- [TASK DESCRIPTION]: Rewrite everything from the line containing "Image resolution: width=958" down to the end of the items, changing "Debugger" to "Console" and leaving all else as it stands. Omit the pictures from your answer.

Entries from a dataset:
═══

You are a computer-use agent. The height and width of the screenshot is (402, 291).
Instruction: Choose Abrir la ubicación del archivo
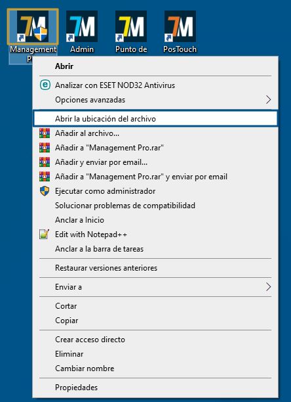coord(155,119)
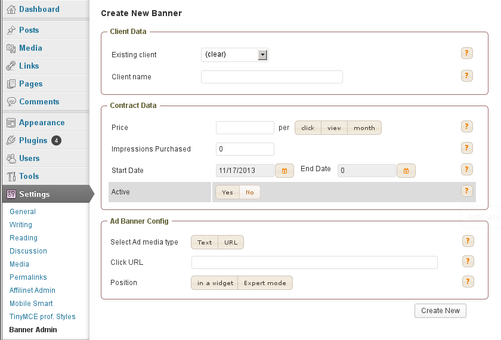Choose price per click option
Viewport: 501px width, 340px height.
308,128
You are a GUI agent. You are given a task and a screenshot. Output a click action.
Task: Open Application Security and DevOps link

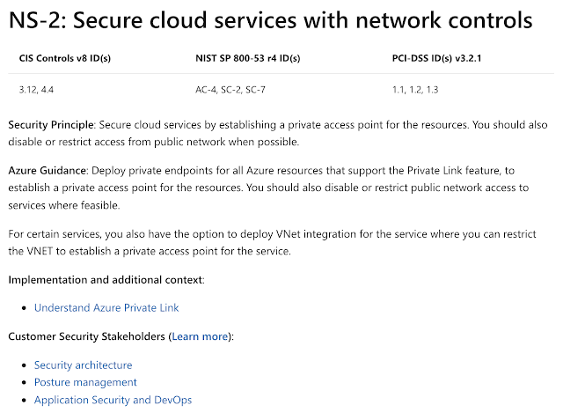113,400
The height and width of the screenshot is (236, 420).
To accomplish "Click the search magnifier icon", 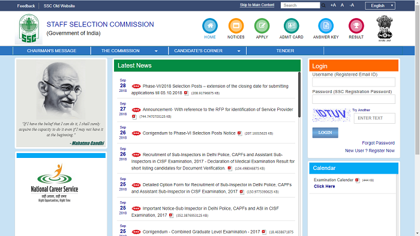I will (x=323, y=5).
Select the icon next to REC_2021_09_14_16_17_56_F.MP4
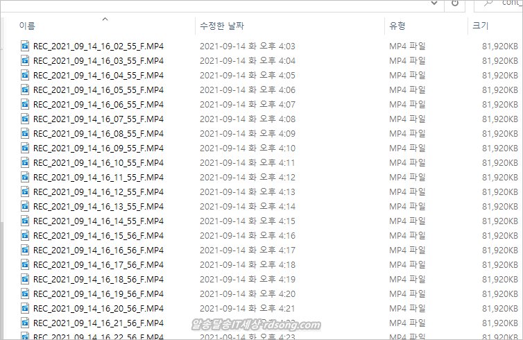Viewport: 523px width, 340px height. 25,264
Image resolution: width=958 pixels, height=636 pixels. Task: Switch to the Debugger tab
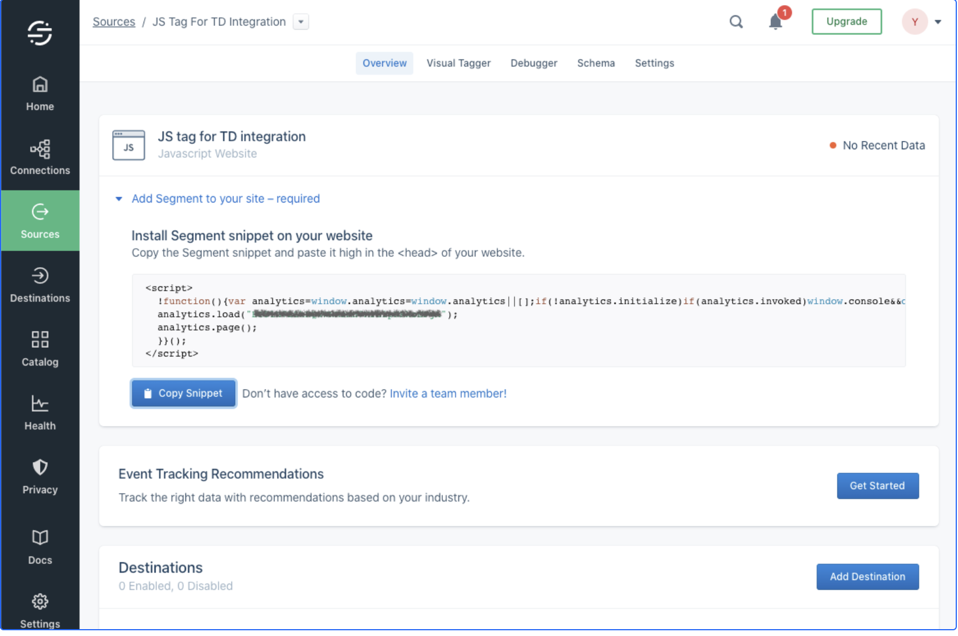point(533,63)
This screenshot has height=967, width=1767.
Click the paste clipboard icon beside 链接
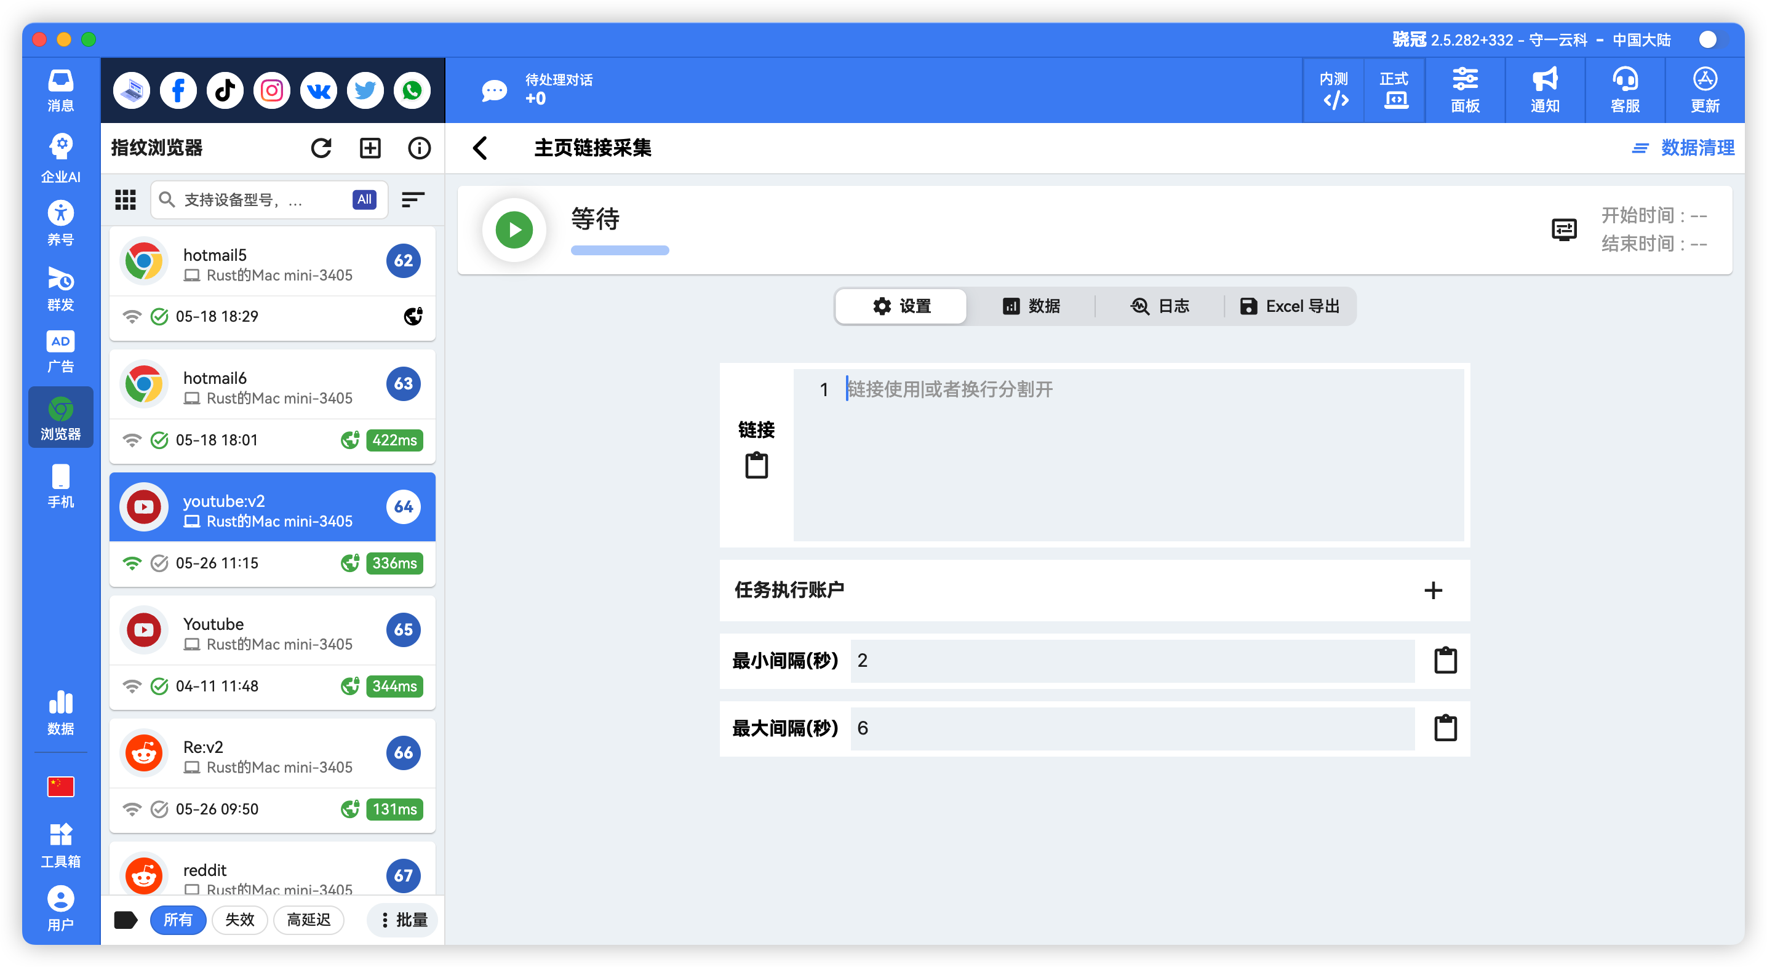tap(756, 464)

═══

- [EXERCISE SOLUTION]:
Image resolution: width=958 pixels, height=636 pixels. Task: Switch to the Console tab
point(533,63)
This screenshot has height=967, width=1767.
Click the paste clipboard icon beside 链接
tap(756, 464)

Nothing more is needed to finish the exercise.